---- Information provided

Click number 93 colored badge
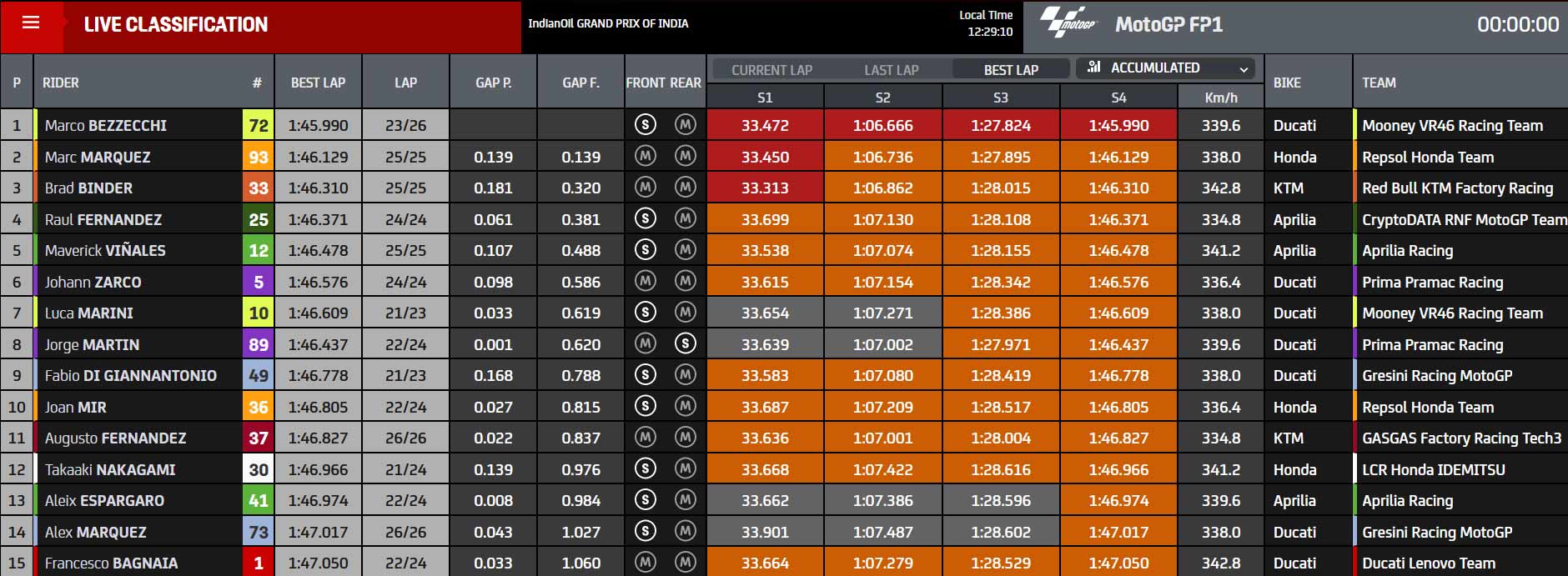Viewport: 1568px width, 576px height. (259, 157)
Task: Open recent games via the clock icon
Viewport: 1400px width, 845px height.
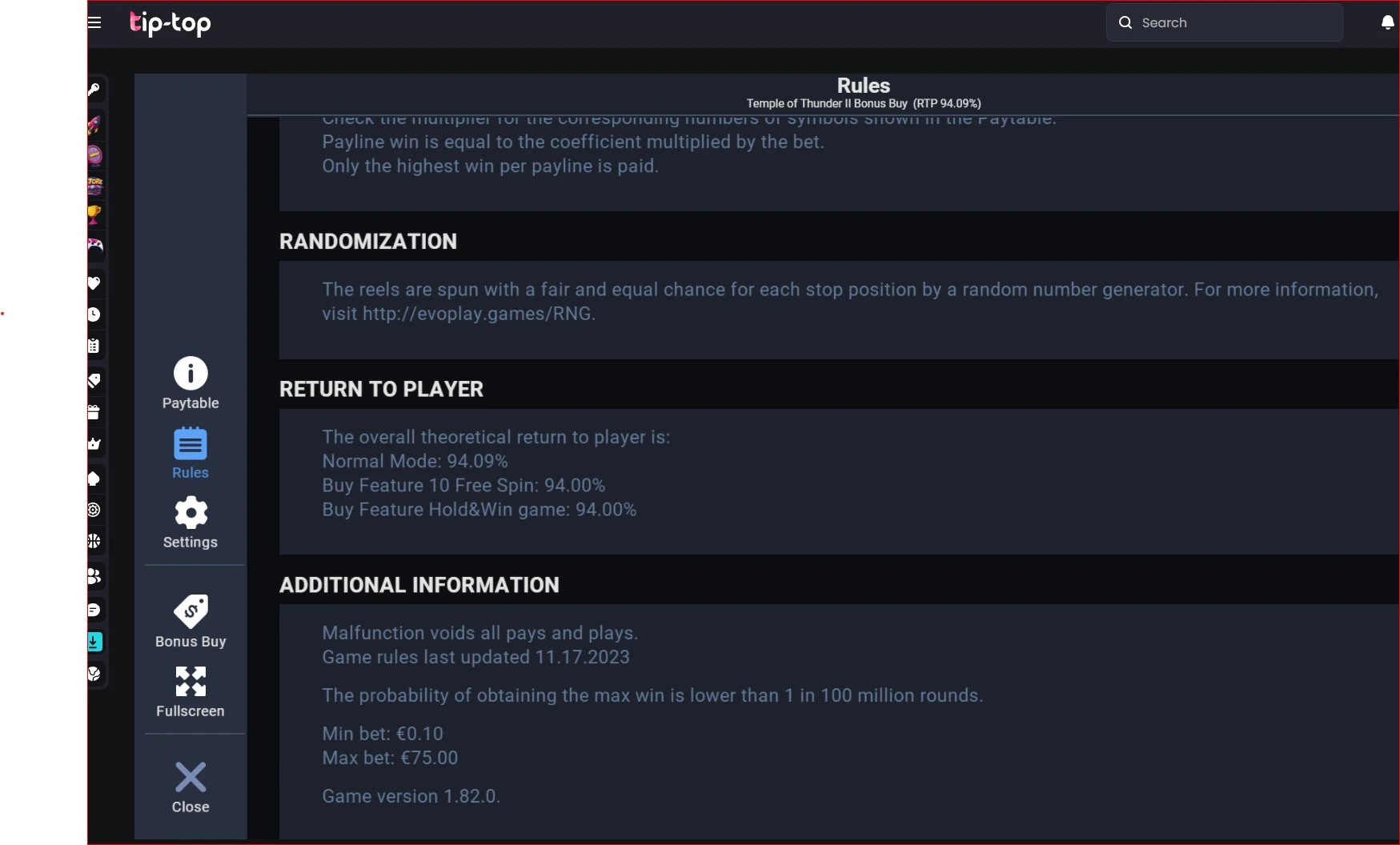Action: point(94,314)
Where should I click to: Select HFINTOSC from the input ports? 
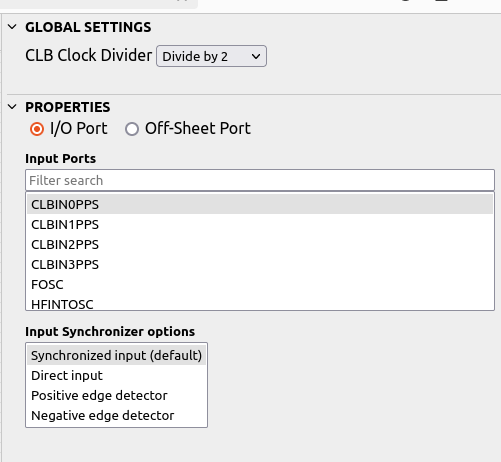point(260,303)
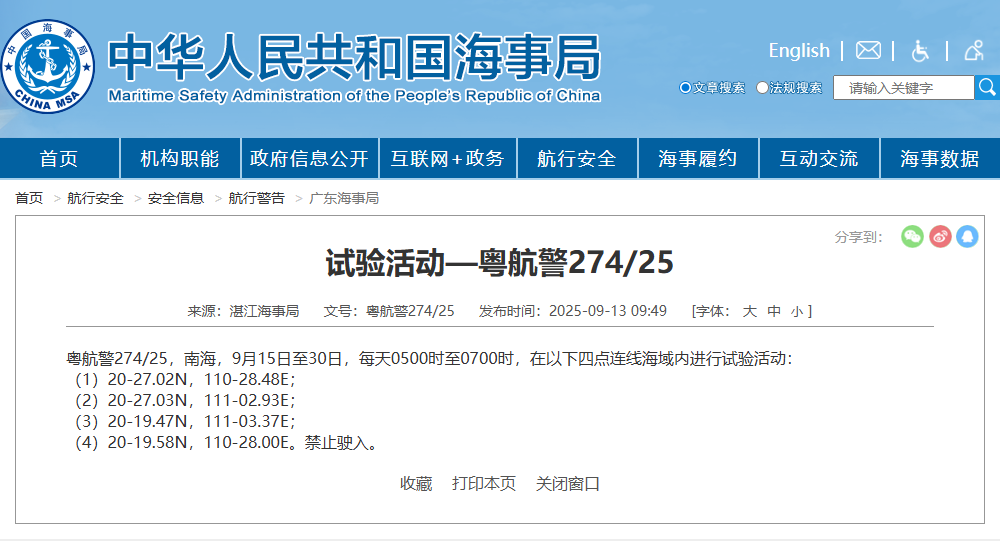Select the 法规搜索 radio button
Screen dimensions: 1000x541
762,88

--------

* Your assignment *
The job here is to retype the data exactly, with no pictures included.

* Response for this exercise *
Click number 93 colored badge
Viewport: 1568px width, 576px height. (259, 157)
Task: Open recent games via the clock icon
Viewport: 1400px width, 845px height.
Action: point(94,314)
Where should I click to: Select HFINTOSC from the input ports? 
point(260,303)
Select the 法规搜索 radio button
Screen dimensions: 1000x541
762,88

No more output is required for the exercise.